Нечаянная небрежность по отношению к внутреннему единству и культурной самобытности «поколения сыновей» сквозит и в словах другого эмигранта Ди-Пи – Л. Д. Ржевского, мельком назвавшего их, писателей младшего первоэмигрантского призыва, в своем романе «Между двух звезд» «полупоколением»[123 - См.: Ржевский Л.Д. Между двух звезд. М.: Терра-Спорт, 2000. С. 253.]. Деликатно не указывая конкретного адресата своих слов, но, безусловно, направляя их в сторону эмиграции первой волны, в которой растворялись и его же ровесники с той, другой, белоэмигрантской стороны, Л. Ржевский в другом своем тексте – докладе на тему «Национальная культура и эмиграция», прочитанном на расширенном совещании издательства «Посев» в сентябре 1952 года в Лимбурге, – скажет о так называемых «мансардных эмигрантах», чья культура глубоко провинциальна и неизбежно стремится к «консервации» и «затуханию»[124 - См.: Ржевский Л.Д. Национальная культура и эмиграция. Франкфурт-на-Майне: Посев, 1952. С. 8–9.]. О весьма критическом настрое эмигрантов второй волны по отношению к своим русским предшественникам в Европе на примере споров вокруг издания «молодого журнала» «Опыты» подробно пишет О. А. Коростелев, цитируя высказывания В. Завалишина, Б. Филиппова, С. Максимова, в которых они, эмигранты военного времени, почти в унисон осуждают «архаический» и старомодный вкус редакторов Р. Н. Гринберга и В. Л. Пастухова[125 - См.: Коростелев О. А. Журнал-лаборатория на перекрестке мнений двух волн эмиграции: «Опыты» (Нью-Йорк, 1953–1958) // Коростелев О. А. От Адамовича до Цветаевой: Литература, критика, печать Русского зарубежья. СПб.: Изд-во им. Н.И. Новикова: Галина скрипсит, 2013. С. 426–427.].

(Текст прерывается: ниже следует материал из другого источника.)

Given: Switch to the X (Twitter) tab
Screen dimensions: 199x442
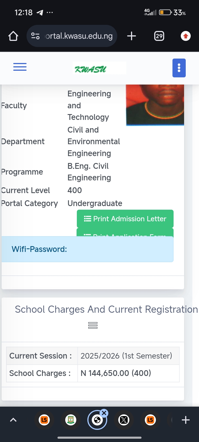Looking at the screenshot, I should click(124, 420).
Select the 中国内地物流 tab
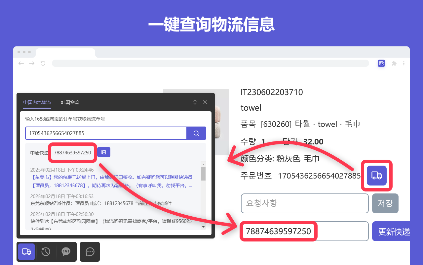Image resolution: width=423 pixels, height=265 pixels. (x=37, y=102)
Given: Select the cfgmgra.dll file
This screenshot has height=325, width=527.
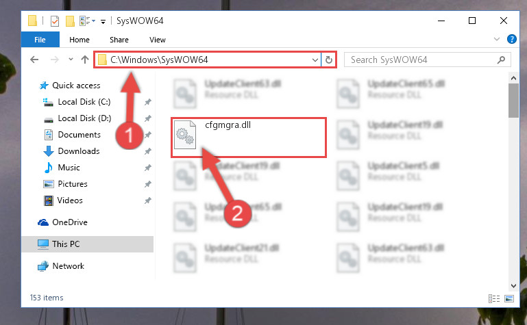Looking at the screenshot, I should pos(249,137).
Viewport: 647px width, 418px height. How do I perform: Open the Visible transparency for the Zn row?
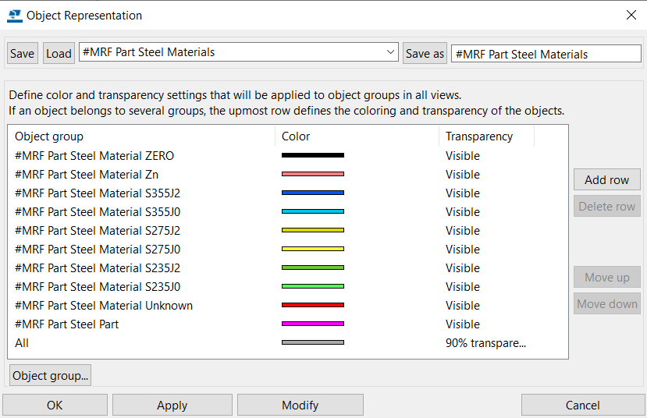(463, 175)
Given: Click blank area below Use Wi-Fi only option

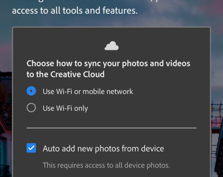Looking at the screenshot, I should [x=112, y=120].
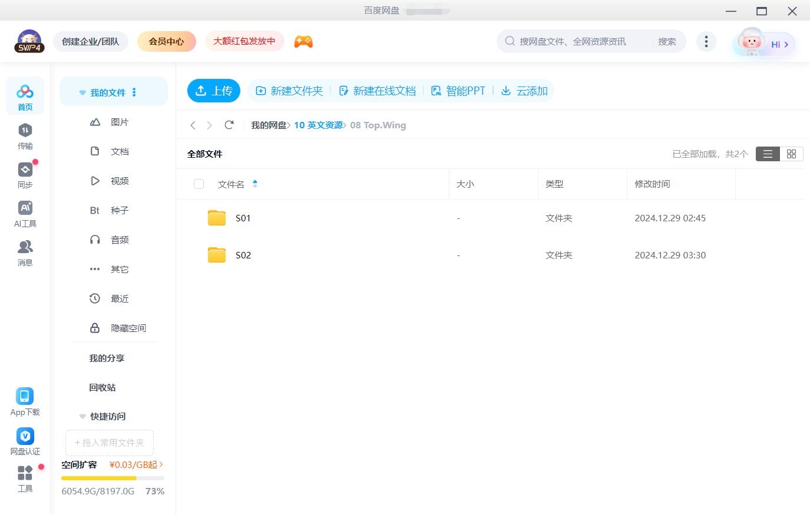Image resolution: width=810 pixels, height=515 pixels.
Task: Enable list view display mode
Action: tap(767, 154)
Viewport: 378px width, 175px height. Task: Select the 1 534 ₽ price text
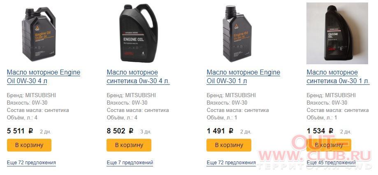pos(320,131)

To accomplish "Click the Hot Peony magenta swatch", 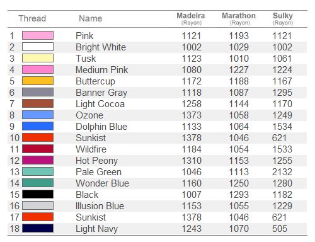I will pos(38,160).
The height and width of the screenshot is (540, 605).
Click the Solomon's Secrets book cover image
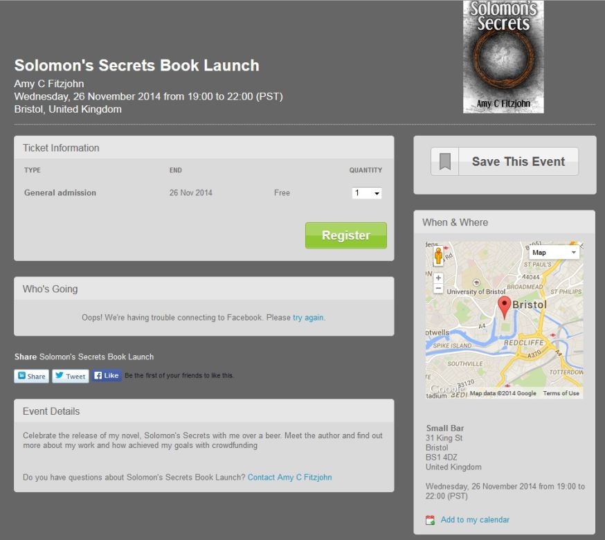tap(503, 57)
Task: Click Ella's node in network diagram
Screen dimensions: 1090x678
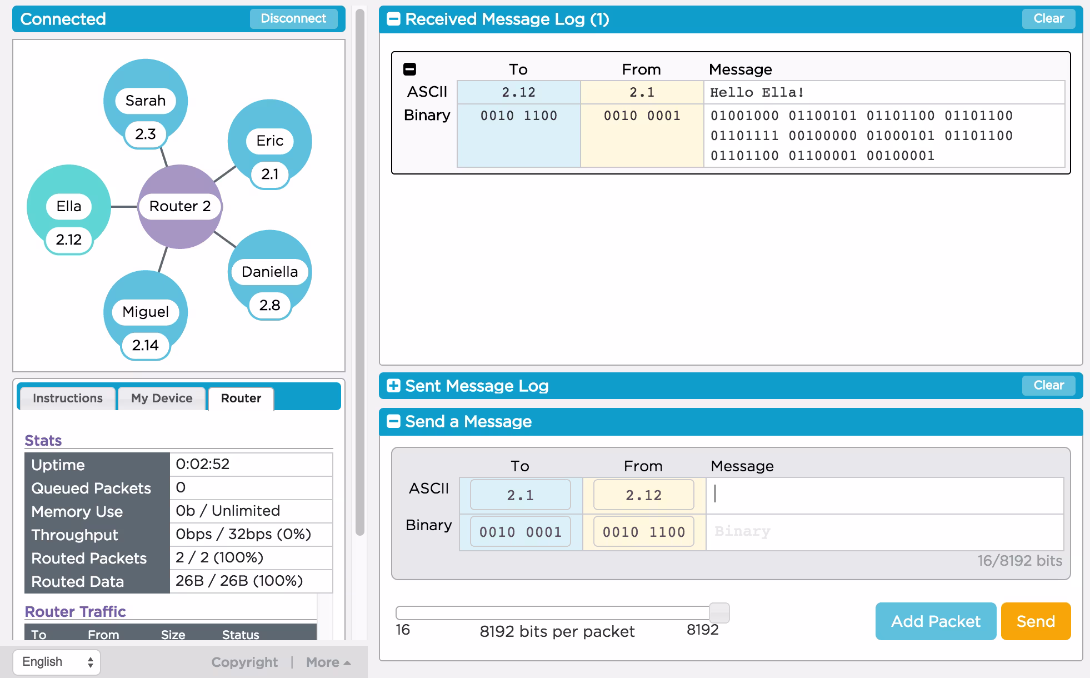Action: 69,206
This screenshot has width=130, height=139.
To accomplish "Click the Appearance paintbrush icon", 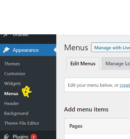I will coord(6,50).
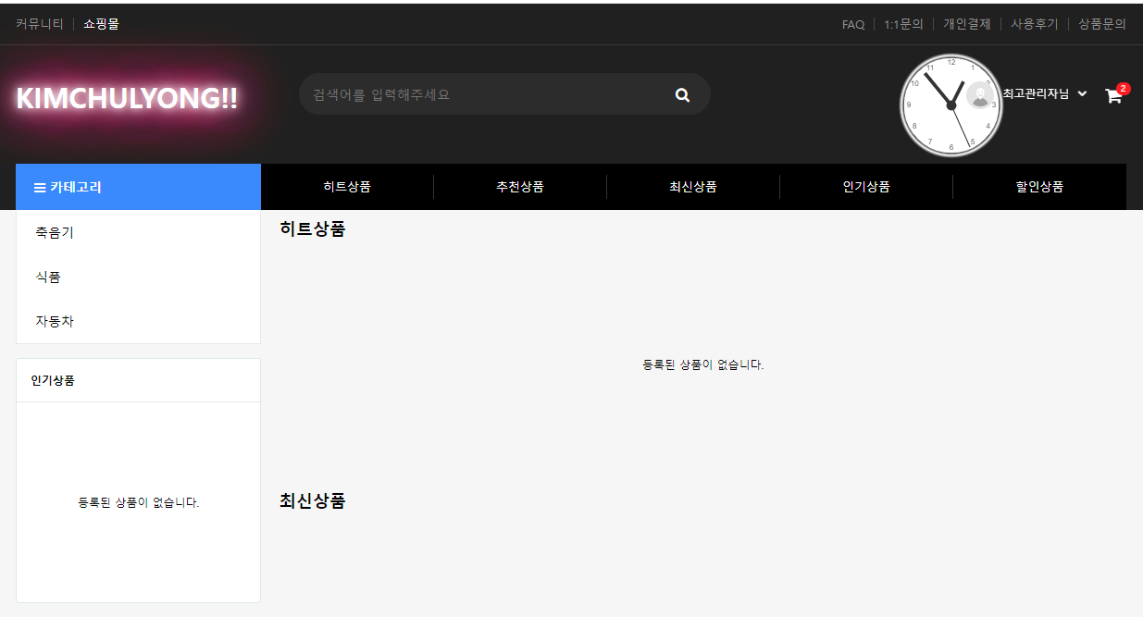Open the 인기상품 navigation item
Viewport: 1143px width, 617px height.
pyautogui.click(x=866, y=187)
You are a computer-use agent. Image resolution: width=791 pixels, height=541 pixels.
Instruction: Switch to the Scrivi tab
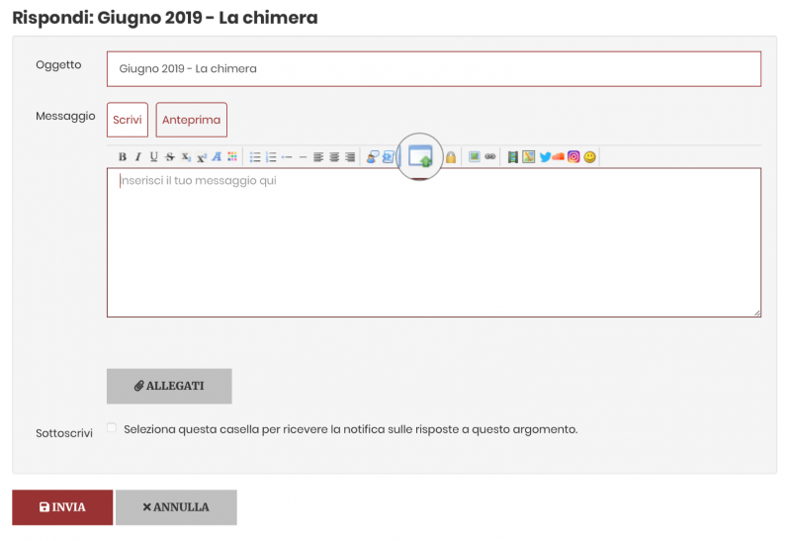[128, 120]
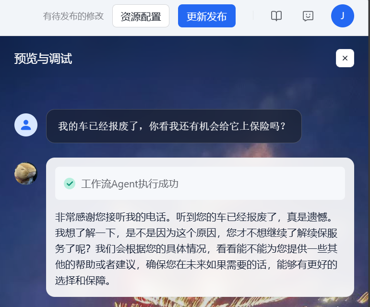Click the blue user avatar beside the question
Viewport: 370px width, 307px height.
click(x=26, y=125)
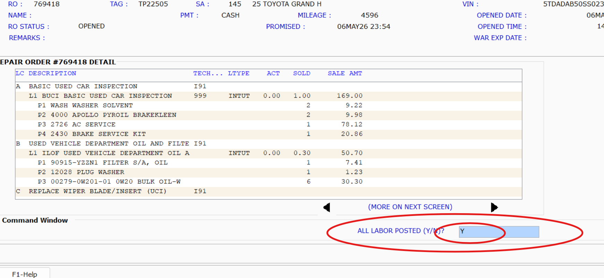Select the L1 ILOF labor line

[269, 153]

В свою очередь и писатели первой эмиграции не питали иллюзий насчет эмигрантов новой формации, появившихся в Европе после войны. Их не могло не задевать то, что новоэмигранты были приняты Западом с распростертыми объятиями, что им были «обеспечены симпатии либеральной интеллигенции»[126 - Струве Г. П. Русская литература в изгнании. Париж: YMCA-Press; М.: Рус. путь, 1996. С. 257.], что «в материальном смысле новая эмиграция оказалась скорее в преимущественном положении: ее наиболее квалифицированным элементам не пришлось идти в шоферы, рабочие автомобильных заводов, железнодорожные контролеры, маляры», что, наконец, «к ее услугам оказалось Издательство имени Чехова – предприятие такого масштаба, о каком довоенная эмиграция могла только грезить»[127 - Там же. С. 258.].

«Вторя эмиграция ни одного писателя, кроме Вас, не дала», – пишет своему корреспонденту Леониду Ржевскому в 1970 году Гайто Газданов. Затем ироничный и острый на язык Газданов прибавляет целый пассаж: «Впрочем, насчет второй эмиграции я ошибся, прошу прощения. На радиостанции „Свобода“ в русской редакции работает еврей небольшого роста… страдающий манией преследования, манией величия и комплексом неполноценности» (письмо от 30 ноября 1970 года)[128 - Газданов Г. И. Письма Л. Д. и А. С. Ржевским // Газданов Г. И. Собрание сочинений: в 5 т. М.: Эллис Лак, 2009. Т. 5: Письма. Полемика. Современники о Газданове. С. 241.]. Разумеется, этот шаржированный портрет, созданный Газдановым, есть не что иное, как пародия на среднестатистического дипийца.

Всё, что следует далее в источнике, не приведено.